Ingredients

The following ingredients have 3 Servings
  • 4 tbsp cacao butter ((approx 1 ounce, roughly chopped))
  • ¼ cup nondairy whipping cream ((or nondairy creamer or unsweetened soymilk))
  • 2 ¾ cups almond milk
  • 2 tsp cornstarch
  • 5 tsp erythritol ((or any keto sweetener of your choice))
  • 1 tsp pure vanilla extract
  • Vegan whipped cream
  • Cacao powder or cinnamon

Instruction

  • Place the cacao butter in a saucepan with the whipping cream. Bring to a boil and let it simmer, stirring frequently, until the cacao butter melts.
  • Make a slurry in a small bowl by stirring the cornstarch into 1/4 cup of almond milk until smooth.
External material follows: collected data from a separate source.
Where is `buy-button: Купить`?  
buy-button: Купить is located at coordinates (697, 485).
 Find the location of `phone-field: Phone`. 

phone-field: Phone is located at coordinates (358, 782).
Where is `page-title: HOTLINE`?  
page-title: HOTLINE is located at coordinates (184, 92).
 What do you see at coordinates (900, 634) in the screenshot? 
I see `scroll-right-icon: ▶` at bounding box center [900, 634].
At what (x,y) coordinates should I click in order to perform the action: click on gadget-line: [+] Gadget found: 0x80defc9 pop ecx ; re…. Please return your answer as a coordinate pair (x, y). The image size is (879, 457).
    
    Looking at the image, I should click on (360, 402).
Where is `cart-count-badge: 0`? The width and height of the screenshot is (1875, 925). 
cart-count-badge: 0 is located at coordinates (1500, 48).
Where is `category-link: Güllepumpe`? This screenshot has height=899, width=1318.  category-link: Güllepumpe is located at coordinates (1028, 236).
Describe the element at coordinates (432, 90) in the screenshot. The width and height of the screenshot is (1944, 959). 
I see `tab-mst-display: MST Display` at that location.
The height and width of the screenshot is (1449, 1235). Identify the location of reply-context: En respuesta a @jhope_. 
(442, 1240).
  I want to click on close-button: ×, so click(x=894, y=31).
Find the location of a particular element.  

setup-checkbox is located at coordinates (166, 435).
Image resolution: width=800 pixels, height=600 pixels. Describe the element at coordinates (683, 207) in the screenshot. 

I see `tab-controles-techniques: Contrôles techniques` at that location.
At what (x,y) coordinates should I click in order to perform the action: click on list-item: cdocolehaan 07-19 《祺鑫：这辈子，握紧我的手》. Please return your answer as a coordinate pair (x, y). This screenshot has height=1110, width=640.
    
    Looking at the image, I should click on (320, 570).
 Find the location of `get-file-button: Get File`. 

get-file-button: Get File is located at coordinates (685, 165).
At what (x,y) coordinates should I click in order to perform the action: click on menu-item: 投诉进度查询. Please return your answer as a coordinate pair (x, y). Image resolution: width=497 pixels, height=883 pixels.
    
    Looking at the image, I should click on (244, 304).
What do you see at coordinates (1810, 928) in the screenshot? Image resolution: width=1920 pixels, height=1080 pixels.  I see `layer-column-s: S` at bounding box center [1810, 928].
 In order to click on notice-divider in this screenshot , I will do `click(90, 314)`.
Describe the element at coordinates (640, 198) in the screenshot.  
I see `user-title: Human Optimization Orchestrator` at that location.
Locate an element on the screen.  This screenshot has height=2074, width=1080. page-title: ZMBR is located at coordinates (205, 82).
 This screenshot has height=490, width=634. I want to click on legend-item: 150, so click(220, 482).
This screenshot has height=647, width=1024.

Stir it into the saucepan using a whisk and let the cream come to a boil.
  • Add the remaining almond milk and the erythritol. Stir with the whisk to make sure everything is incorporated and heat over medium-low heat until bubbles form on the sides and the white chocolate is hot. Stir in the pure vanilla extract.
  • Pour into cups or mugs and decorate with vegan whipped cream, if desired. You can also sprinkle on some cinnamon or nutmeg or, as I did, some cacao powder.